Meeting will focus on tailings project in Moab
Current plan is to move them 30 miles to Crescent Junction
The Department of Energy is hosting a public meeting Thursday in Moab to talk about the next steps toward moving 16 million tons of uranium-mill tailings dumped for about 30 years near the Colorado River northwest of the city.
Department of Energy officials this week said workers have already removed 123 million gallons of contaminated groundwater containing 533,000 pounds of ammonia and 2,400 pounds of uranium that had leached from the pile and was on its way to the river.
EnergySolutions last year was awarded a $98 million contract to get the tailings project under way.

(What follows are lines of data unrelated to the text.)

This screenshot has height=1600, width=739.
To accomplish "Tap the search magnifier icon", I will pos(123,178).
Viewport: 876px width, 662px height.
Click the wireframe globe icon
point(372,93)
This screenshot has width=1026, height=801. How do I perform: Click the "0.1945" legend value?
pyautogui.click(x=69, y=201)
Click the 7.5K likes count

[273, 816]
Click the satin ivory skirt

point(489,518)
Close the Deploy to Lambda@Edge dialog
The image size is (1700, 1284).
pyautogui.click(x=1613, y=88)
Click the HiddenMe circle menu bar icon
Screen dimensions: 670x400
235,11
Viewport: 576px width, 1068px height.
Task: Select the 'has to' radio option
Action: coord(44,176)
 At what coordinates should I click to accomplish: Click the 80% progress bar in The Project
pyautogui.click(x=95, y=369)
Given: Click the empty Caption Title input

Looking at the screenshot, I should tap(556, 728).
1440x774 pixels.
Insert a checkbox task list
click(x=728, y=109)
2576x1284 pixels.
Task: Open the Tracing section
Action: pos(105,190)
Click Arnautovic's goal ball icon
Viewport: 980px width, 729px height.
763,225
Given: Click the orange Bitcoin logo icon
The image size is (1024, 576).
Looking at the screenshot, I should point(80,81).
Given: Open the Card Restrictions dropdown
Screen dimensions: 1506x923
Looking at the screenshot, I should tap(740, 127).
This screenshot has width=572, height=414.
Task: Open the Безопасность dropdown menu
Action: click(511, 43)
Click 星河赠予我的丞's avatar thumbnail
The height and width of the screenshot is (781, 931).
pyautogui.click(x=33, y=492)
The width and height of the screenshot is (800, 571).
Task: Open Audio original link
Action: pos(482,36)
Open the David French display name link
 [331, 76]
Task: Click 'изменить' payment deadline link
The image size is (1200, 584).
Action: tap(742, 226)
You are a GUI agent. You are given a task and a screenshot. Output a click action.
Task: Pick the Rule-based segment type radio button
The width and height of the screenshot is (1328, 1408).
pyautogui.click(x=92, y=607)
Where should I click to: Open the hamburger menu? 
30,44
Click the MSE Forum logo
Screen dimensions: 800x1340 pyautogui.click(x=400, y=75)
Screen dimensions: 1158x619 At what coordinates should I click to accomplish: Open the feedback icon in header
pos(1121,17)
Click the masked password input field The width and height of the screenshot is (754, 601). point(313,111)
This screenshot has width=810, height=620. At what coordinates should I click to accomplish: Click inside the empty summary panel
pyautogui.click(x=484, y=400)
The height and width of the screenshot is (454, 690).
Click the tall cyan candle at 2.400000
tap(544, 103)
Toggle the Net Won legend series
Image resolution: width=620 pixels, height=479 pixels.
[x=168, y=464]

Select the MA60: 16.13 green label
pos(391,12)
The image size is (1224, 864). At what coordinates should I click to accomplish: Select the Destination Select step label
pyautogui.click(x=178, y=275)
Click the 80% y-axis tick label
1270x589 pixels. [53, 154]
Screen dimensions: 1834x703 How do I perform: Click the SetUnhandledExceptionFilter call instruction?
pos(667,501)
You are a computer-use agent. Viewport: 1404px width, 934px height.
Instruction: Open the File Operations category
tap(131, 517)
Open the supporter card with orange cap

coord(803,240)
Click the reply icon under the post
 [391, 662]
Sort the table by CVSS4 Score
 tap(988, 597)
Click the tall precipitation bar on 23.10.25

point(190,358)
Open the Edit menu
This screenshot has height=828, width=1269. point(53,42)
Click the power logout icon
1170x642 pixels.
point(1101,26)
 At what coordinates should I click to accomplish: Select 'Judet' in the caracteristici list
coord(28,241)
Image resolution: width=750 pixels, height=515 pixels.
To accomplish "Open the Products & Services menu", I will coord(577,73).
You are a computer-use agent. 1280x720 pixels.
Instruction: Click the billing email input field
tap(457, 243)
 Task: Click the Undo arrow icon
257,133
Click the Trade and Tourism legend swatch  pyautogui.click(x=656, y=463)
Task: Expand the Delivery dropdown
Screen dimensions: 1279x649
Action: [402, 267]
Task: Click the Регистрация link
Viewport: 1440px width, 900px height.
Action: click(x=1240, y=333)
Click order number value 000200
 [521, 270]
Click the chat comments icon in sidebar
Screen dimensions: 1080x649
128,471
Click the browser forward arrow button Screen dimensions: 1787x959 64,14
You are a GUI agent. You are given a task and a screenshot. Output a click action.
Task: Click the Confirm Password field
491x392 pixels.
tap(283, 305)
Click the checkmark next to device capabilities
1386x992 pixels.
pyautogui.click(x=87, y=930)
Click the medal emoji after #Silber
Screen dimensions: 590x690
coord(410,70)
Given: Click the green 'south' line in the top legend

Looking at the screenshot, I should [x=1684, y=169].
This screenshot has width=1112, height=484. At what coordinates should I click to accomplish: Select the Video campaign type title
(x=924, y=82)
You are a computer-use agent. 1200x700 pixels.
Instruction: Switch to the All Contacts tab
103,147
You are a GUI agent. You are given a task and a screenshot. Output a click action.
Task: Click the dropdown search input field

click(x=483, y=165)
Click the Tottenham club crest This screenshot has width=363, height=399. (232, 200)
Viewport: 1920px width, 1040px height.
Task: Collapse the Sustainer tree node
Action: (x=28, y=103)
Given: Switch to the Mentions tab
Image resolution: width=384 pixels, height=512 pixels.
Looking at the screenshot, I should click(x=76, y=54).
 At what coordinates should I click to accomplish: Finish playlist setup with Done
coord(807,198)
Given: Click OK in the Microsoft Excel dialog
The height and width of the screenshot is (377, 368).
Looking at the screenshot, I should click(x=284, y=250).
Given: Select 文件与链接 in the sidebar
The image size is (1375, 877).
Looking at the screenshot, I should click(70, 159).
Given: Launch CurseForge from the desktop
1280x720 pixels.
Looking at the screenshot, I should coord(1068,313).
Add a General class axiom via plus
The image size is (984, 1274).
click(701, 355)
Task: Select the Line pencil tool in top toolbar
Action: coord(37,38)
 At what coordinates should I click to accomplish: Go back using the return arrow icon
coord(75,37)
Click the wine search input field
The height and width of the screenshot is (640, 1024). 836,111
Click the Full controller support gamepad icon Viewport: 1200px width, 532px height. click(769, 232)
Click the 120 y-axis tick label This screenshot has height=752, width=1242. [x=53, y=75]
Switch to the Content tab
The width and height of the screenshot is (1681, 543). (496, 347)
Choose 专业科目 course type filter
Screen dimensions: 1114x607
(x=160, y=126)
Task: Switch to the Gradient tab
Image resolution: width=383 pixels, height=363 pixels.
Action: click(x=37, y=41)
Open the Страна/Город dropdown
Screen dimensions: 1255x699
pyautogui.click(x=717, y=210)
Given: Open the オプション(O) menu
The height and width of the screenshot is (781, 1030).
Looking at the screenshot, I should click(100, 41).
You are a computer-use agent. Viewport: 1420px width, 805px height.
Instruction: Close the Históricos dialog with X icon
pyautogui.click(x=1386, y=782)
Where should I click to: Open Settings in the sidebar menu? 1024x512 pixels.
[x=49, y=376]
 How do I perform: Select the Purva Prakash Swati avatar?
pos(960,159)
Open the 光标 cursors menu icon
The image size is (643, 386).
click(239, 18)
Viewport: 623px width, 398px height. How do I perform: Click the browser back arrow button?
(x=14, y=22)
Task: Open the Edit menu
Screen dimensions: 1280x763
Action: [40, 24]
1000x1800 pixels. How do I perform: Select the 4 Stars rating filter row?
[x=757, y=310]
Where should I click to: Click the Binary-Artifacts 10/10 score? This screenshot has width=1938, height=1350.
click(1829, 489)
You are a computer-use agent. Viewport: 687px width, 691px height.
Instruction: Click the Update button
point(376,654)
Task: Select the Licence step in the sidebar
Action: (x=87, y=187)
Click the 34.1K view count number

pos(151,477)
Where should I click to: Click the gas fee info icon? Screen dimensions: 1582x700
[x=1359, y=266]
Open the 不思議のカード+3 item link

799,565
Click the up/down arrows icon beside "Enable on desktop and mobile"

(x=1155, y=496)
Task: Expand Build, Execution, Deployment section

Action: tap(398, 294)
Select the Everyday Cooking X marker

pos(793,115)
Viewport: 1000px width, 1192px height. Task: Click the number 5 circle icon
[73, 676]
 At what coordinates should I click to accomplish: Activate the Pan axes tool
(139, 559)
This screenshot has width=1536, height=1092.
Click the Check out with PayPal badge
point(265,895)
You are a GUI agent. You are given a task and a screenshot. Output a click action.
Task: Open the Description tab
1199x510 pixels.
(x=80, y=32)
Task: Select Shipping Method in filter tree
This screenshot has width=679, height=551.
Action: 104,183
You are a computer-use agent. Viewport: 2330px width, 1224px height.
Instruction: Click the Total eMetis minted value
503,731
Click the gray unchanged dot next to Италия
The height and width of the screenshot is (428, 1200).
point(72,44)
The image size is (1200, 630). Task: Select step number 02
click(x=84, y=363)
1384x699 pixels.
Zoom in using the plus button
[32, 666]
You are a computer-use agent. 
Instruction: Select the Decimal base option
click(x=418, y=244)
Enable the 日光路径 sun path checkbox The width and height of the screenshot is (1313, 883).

Company officials will be at the meeting in Moab to talk about their plan to move the tailings by rail over the next 20 years to a 250-acre site 30 miles away in Crescent Junction.
The Energy Department and Nuclear Regulatory Commission have each weighed in favorably on the project, which has an anticipated completion date of 2028. Rep. Jim Matheson, D-Utah, had previously accused the department of dragging its feet as he pushed for a 2019 deadline to complete the transfer of the tailings.
EnergySolutions and Union Pacific Railroad signed an agreement last month for rail services and upgrades to an existing line that will become the primary mode of transportation for the waste, left over from uranium operations near Moab that began in the 1950s and continued until 1984.
So far, EnergySolutions crews have excavated over half of the 2 million cubic yards of earth needed to create a new disposal site for the tailings. Union Pacific is expected to replace railroad ties and spikes, install switches and upgrade road crossings along its track between Moab and Crescent Junction.
The meeting will be held at 6:30 p.m. in the Grand Center, 182 N. 500 West St. in Moab.